--- GIVEN RECORDS Enclosed Below ---
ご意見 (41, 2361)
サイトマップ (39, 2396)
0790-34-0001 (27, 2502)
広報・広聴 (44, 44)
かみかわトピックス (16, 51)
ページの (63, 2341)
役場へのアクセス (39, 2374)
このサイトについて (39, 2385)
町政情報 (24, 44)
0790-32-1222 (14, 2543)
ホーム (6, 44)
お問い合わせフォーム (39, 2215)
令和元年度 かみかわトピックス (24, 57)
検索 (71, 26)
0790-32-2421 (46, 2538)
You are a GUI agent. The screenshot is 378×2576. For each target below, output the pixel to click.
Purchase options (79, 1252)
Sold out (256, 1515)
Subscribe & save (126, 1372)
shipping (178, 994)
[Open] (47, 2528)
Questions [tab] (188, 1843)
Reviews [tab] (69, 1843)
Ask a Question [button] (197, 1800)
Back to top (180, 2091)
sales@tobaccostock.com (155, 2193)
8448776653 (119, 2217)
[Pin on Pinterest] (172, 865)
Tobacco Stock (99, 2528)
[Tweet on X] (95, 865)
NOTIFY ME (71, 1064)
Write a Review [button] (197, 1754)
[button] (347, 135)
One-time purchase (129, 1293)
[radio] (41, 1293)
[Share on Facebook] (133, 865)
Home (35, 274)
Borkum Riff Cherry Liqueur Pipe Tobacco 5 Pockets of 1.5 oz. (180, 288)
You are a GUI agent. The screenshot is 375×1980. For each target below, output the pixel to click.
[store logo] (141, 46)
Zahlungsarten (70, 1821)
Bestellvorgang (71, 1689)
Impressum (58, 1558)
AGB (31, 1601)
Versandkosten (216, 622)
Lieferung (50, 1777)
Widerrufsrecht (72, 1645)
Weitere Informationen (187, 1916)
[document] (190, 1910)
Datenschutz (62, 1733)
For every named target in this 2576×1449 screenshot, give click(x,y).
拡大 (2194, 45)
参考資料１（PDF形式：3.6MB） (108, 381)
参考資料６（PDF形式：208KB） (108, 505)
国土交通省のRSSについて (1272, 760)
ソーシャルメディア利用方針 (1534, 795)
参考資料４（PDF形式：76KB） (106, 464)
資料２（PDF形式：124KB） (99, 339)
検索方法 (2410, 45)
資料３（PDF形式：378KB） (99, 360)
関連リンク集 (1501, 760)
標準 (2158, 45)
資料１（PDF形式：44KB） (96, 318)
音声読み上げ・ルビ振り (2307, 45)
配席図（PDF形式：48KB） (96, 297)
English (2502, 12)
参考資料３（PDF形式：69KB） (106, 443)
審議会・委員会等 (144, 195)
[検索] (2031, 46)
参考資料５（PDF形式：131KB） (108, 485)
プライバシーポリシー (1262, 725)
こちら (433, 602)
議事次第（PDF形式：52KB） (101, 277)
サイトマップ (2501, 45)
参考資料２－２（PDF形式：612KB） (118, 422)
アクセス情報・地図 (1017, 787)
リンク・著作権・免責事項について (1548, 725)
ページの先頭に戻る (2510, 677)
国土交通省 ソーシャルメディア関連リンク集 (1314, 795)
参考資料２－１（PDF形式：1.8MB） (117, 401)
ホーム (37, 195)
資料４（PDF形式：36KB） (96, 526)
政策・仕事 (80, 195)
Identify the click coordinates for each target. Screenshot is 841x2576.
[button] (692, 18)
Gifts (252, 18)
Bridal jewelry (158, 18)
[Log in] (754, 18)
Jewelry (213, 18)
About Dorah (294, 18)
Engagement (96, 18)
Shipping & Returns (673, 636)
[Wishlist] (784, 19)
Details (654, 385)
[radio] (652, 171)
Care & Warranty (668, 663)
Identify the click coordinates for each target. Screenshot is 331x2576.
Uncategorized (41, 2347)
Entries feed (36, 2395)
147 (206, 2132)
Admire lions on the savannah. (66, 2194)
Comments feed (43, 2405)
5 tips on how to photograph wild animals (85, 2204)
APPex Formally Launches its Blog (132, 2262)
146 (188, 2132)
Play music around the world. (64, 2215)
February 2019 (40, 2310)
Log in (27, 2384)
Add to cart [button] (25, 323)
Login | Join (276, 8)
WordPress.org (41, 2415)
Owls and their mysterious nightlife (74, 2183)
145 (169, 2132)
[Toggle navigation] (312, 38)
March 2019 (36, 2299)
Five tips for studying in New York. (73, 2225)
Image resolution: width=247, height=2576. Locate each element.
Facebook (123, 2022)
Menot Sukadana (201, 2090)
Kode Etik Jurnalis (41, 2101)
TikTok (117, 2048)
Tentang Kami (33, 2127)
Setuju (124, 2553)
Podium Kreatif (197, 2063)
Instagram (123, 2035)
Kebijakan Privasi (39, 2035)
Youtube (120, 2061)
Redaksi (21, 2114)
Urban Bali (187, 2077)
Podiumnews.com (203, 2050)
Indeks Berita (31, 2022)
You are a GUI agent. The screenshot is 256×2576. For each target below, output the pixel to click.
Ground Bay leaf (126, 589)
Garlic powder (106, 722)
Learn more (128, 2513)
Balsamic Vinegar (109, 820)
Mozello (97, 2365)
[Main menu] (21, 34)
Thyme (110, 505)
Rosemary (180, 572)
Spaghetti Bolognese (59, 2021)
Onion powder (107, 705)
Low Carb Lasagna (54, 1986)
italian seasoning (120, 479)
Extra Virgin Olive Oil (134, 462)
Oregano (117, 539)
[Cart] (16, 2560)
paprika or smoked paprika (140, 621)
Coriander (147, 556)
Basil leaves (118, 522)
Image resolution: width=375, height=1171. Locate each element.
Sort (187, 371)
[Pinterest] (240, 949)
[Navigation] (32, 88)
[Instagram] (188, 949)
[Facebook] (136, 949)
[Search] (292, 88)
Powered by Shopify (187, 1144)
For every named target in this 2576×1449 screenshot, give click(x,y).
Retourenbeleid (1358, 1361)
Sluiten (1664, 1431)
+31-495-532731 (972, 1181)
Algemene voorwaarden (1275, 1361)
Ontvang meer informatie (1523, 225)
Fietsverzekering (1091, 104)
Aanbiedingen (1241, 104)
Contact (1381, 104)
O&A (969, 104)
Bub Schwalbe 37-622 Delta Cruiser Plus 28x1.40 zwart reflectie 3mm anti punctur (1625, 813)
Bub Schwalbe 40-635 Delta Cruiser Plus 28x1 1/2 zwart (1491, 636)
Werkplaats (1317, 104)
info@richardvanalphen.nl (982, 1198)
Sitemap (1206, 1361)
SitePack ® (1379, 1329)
--- End of Enclosed GIVEN RECORDS ---
■ PROBLEM TO SOLVE ■
When you reach the line containing "アクセス情報・地図 (1017, 787)" in the data above, start copying exactly, and stop after the line containing "147 (206, 2132)".

■ YOUR RESPONSE ■
アクセス情報・地図 (1017, 787)
リンク・著作権・免責事項について (1548, 725)
ページの先頭に戻る (2510, 677)
国土交通省 ソーシャルメディア関連リンク集 (1314, 795)
参考資料２－１（PDF形式：1.8MB） (117, 401)
ホーム (37, 195)
資料４（PDF形式：36KB） (96, 526)
政策・仕事 (80, 195)
Identify the click coordinates for each target. Screenshot is 841x2576.
[button] (692, 18)
Gifts (252, 18)
Bridal jewelry (158, 18)
[Log in] (754, 18)
Jewelry (213, 18)
About Dorah (294, 18)
Engagement (96, 18)
Shipping & Returns (673, 636)
[Wishlist] (784, 19)
Details (654, 385)
[radio] (652, 171)
Care & Warranty (668, 663)
Identify the click coordinates for each target. Screenshot is 331x2576.
Uncategorized (41, 2347)
Entries feed (36, 2395)
147 (206, 2132)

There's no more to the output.